> [TASK INSTRUCTIONS]: Starting at the line that has "Task: Click the View summary button" and stopping after the line that has "Image resolution: width=531", reproduce the listing below exactly; omit everything else.

> [RECORDS FOR PROCESSING]:
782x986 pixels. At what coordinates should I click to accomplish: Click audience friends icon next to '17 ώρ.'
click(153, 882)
==
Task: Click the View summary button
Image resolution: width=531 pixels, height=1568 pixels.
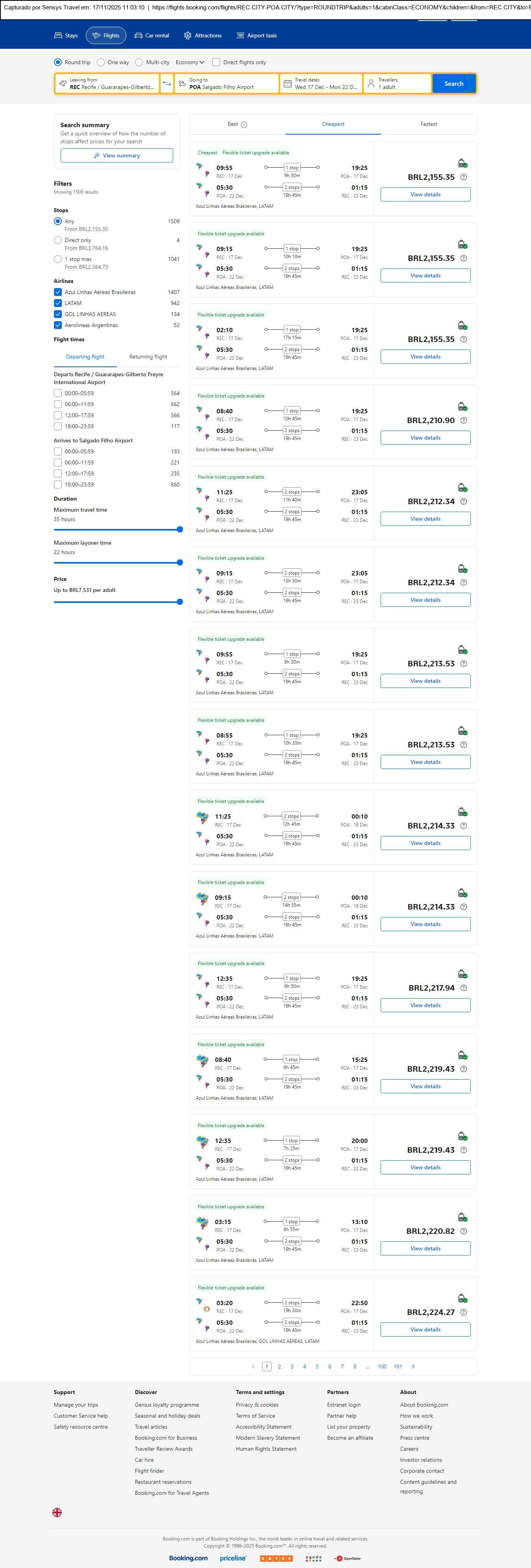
...
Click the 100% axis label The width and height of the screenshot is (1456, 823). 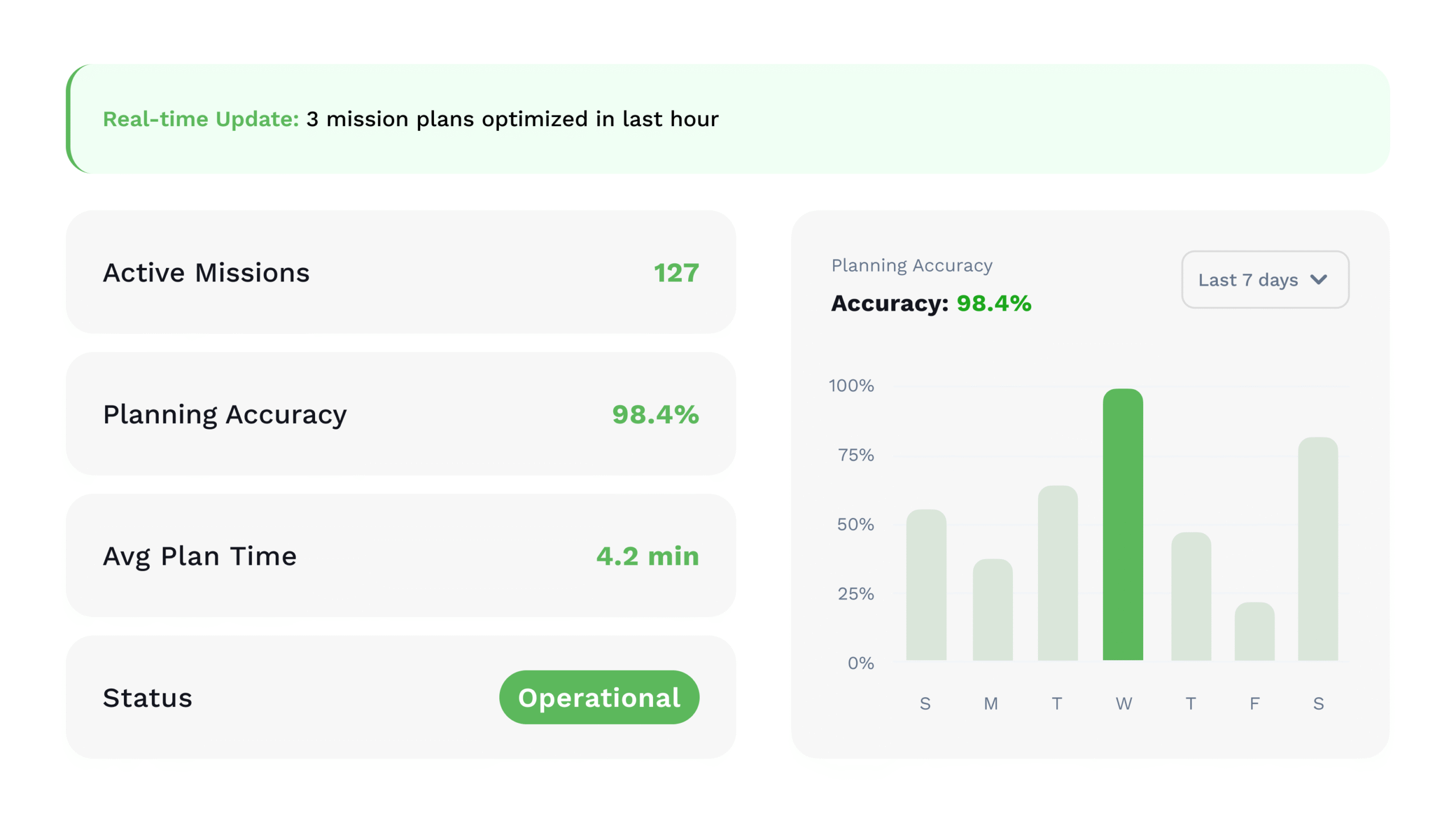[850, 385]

> [RESULT]:
Task: Click the View summary button
Image resolution: width=531 pixels, height=1568 pixels.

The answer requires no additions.